B.7 Offene Punkte gegenüber Chem-Tools
• Aktualisiertes Sicherheitsdatenblatt mit Bewertung der neuen CLP-Gefahrenklassen.
• Auflösung des Widerspruchs beim Isopropanolgehalt: SDB 3.2 nennt „unter 0,1 %", die Tabelle der gefährlichen Inhaltsstoffe „0 – ≤ 1 Gew.-%".
• Kaliumhydroxid ist in SDB 3.2 deklariert. Funktion und tatsächlicher Gehalt bestätigen – die Aussage „ohne Kaliumhydroxid" darf nicht verwendet werden.
• N-(3-Aminopropyl)-N-dodecylpropan-1,3-diamin (CAS 2372-82-9) ist in der Gefährdungsbeurteilung mit einem Arbeitsplatzgrenzwert von 0,05 mg/m³ als Inhaltsstoff geführt, fehlt aber in SDB Abschnitt 3 und Abschnitt 8.1.1. Klärung erforderlich.
• Mindesthaltbarkeitsdauer in Monaten und die zugrunde gelegten Lagerbedingungen; Angabe, ob eine Stabilitätsstudie und ein Konservierungsbelastungstest vorliegen.
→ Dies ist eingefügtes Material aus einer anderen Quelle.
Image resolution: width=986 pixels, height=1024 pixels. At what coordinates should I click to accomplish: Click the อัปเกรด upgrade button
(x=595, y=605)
• Lichtschutz: Die Flasche ist HDPE natur und lichtdurchlässig, das SDB fordert Schutz vor Licht. Verfügbarkeit einer opaken Ausführung und Mindestabnahmemenge.
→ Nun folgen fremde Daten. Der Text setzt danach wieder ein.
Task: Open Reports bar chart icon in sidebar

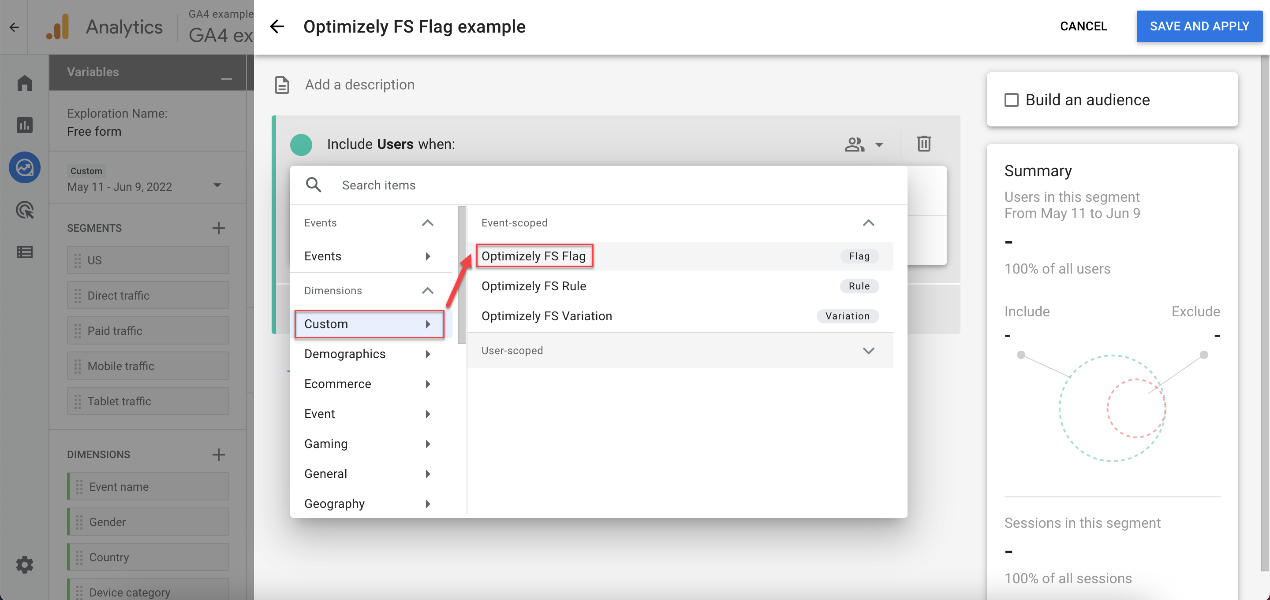Action: [25, 125]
• Vollständige Materialdeklaration des Sprühkopfs je Bauteil, einschließlich der Frage, ob PVC verbaut ist.
• Bewertung der Verpackungseinheit auf praktische Recyclingfähigkeit nach PPWR Artikel 6.
• LUCID-Registrierungsnummer und Nachweis der Systembeteiligung.
• Angaben zur biologischen Abbaubarkeit (SDB 12.2 ist leer) – Voraussetzung für jede spätere Umweltaussage.
• Schriftliche Bestätigung der Freiheit von: Ammoniak, Monoethanolamin, Butylglykol, Aceton, Phosphonaten, EDTA, Alkylpolyglucosiden.
• Liste der vom Hersteller geprüften Oberflächen und Materialien.
• Korrektur der Schreibweise „Glasreinger" in Etikett und Sicherheitsdatenblatt.
Rechtliche Einordnungen in diesem Dokument sind eine fachliche Vorprüfung und ersetzen keine Rechtsberatung. Vor Veröffentlichung durch eine Fachanwältin bzw. einen Fachanwalt für Wettbewerbsrecht und, soweit erforderlich, durch die Fachkraft für Arbeitssicherheit final prüfen lassen.